Opinion: NRA Safeguards Constitutional Right

Rich Lowry
Politico

In America, we are supposed to like constitutional rights.

One would think that an organization that vigilantly — and effectively — safeguards a constitutional right would be honored as a kind of national  jewel.

Yet the National Rifle Association gets only obloquy. It is all  that’s wrong with Washington, our politics, our system. It’s practically branded  an accessory to murder whenever a lunatic shoots people. It’s labeled a  nefarious special interest that lobbies Congress into submission.

No one can doubt the enormous clout of the NRA. But it comes about it the  right way. It represents millions of members — including lots of union members  and rural Democrats. Its supreme act of influence is defeating officeholders in  free-and-fair elections. And its signature victory over the past two decades has  been to bring about a sea change in public opinion on gun control.

The NRA won the argument. Its influence is a function of its success in the  art of democratic persuasion.

How successful? In the aftermath of the Aurora massacre, with the NRA taking  its usual ritualistic beating in the press, the White House scuttered away from  the slightest hint of support for new gun laws. Spokesman Jay Carney averred  that the administration doesn’t want new laws — it only wants to enforce the  ones already on the books.

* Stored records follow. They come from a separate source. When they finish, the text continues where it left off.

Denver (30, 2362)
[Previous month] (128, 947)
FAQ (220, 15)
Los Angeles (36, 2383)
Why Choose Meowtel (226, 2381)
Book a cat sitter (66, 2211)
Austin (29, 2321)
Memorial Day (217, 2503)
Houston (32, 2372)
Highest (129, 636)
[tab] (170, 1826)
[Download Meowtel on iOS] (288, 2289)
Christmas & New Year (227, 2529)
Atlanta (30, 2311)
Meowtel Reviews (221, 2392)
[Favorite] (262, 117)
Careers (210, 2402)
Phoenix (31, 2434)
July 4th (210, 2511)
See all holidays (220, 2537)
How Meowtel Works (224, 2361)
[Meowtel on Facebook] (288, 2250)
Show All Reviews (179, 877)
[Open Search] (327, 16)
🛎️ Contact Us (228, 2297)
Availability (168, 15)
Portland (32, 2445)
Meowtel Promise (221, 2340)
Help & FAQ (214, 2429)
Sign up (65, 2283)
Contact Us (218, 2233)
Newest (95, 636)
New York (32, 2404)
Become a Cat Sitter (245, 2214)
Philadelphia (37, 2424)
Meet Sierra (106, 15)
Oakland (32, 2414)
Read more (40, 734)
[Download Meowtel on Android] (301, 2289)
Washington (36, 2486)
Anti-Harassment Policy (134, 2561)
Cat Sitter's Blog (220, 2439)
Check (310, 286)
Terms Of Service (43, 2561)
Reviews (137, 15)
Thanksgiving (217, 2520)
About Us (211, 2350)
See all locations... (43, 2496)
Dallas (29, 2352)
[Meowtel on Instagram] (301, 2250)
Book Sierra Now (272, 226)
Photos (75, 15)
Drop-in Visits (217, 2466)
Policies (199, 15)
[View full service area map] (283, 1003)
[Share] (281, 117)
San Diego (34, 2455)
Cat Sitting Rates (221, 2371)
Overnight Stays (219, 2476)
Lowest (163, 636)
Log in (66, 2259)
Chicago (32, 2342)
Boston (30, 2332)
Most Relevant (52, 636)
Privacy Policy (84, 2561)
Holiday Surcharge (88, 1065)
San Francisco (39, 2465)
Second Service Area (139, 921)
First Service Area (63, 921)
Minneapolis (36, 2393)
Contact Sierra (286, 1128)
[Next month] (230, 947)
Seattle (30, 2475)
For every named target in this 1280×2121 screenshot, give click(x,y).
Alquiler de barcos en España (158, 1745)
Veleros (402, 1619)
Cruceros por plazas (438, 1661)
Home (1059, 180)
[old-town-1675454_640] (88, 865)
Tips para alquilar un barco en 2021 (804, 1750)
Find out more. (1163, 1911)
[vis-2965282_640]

Never mind that this isn’t quite right. Earlier this year, Attorney General  Eric Holder said the administration supports reinstituting the lapsed  assault-weapons ban. It is, nonetheless, a sign of how far the cause of gun  control has fallen.

In 1959, Gallup found that 60 percent of people supported banning handguns.  Now, Gallup doesn’t even show majority support for banning assault weapons. The  case for gun control collapsed on the lack of evidence for its central  contention that tighter gun regulations reduce crime.

Federal gun laws are unrestrictive. Forty-one states have right-to-carry  laws, up from 10 in 1987. Some 80 million people own guns, and about 8 million  have conceal-and-carry permits. Yet violent crime is at 40-year lows in the U.S.  If the proliferation of guns were the cause of violence, the country would look  like Mogadishu.

The nation’s highest-profile champion of gun control is a mayor who presides  over a metropolis where guns are all but prohibited — though hundreds of people  are killed by them each year. If that hasn’t made New York City Mayor Michael  Bloomberg stop and think, nothing will. After Aurora, he challenged President  Barack Obama and Mitt Romney to be as unreflective and preening as he himself is  on the issue.